● **EXERCISE DETAILS**
Transcribe verbatim the span of lines that opens with the line containing "This screenshot has width=1366, height=604." and closes with the last line of the data below.

───── GIVEN ENTRIES

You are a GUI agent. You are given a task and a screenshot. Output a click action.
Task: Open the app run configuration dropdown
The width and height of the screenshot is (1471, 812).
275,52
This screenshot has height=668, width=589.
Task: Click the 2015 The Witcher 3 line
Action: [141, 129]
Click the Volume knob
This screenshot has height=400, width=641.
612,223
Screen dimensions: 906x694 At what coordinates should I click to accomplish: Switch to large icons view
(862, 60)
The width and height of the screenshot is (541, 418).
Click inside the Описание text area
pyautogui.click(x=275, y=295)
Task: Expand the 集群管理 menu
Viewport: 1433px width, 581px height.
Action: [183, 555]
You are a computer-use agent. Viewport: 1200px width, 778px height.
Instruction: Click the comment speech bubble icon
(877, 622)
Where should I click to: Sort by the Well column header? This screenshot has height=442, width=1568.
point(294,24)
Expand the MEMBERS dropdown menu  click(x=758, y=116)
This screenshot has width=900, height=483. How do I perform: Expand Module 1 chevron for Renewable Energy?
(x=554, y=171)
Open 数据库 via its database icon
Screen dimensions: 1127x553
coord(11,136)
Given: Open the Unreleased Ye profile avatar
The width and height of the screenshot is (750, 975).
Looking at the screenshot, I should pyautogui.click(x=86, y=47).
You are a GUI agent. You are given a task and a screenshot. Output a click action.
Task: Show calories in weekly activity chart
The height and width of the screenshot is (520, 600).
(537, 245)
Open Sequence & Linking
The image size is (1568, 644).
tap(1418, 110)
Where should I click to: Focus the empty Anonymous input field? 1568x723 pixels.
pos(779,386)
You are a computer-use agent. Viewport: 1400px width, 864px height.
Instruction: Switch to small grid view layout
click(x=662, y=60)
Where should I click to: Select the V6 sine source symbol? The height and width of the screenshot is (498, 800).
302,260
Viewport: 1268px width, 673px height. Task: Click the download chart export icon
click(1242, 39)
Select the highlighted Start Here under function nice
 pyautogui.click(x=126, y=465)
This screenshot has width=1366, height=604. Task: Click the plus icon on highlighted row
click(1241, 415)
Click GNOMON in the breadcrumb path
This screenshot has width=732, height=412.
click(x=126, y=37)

──────────

● **TASK RESULT**
This screenshot has width=1366, height=604. Task: Click the plus icon on highlighted row
click(1241, 415)
Click GNOMON in the breadcrumb path
This screenshot has width=732, height=412.
click(x=126, y=37)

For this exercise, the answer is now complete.